**What you will do**. Both ends included, set down the lines from the line containing "Task: Uncheck the Box Co checkbox" through the last line of the records below, without pictures.

**Data**.
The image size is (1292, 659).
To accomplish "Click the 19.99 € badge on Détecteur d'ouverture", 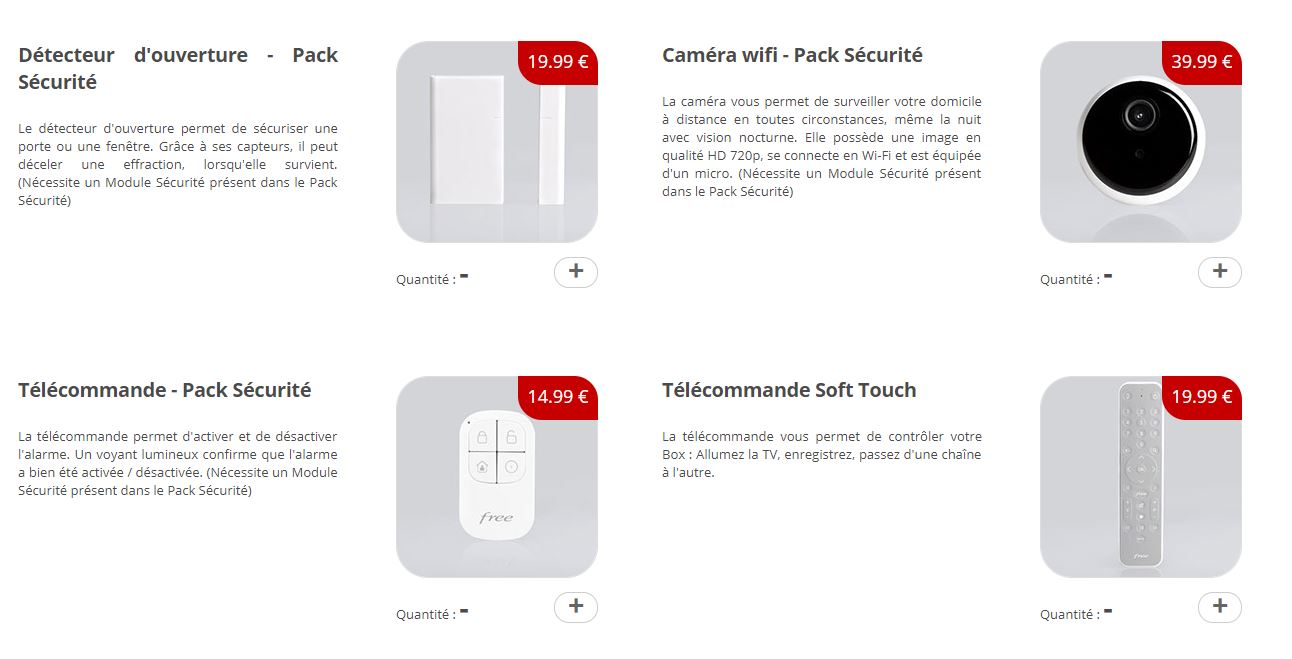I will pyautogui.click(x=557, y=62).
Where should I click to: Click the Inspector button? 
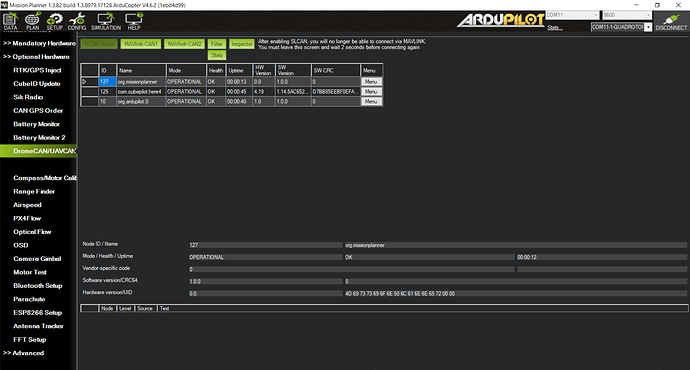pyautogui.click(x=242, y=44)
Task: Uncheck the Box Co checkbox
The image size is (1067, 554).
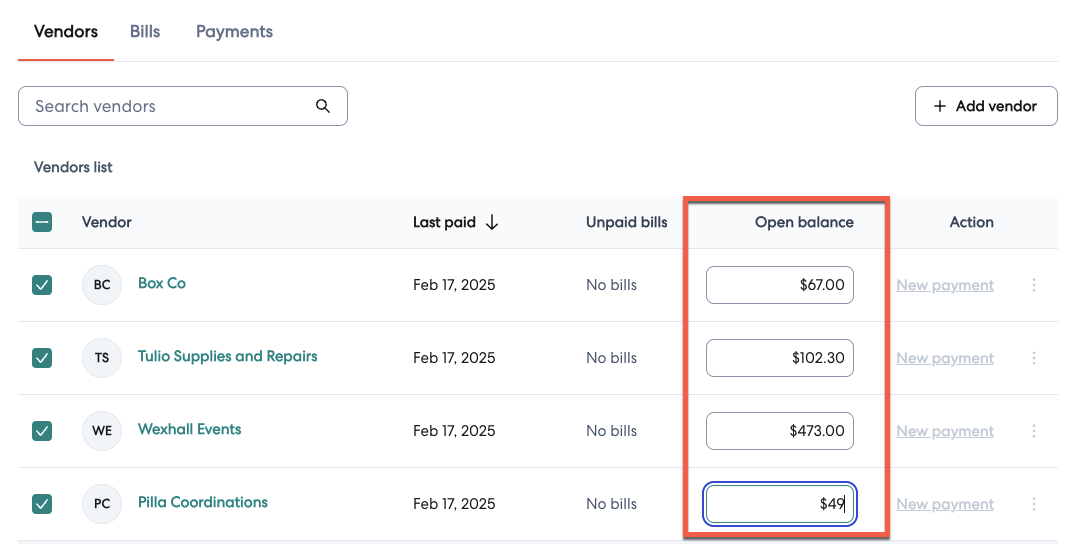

**Answer**.
Task: Uncheck the Box Co checkbox
The image size is (1067, 554).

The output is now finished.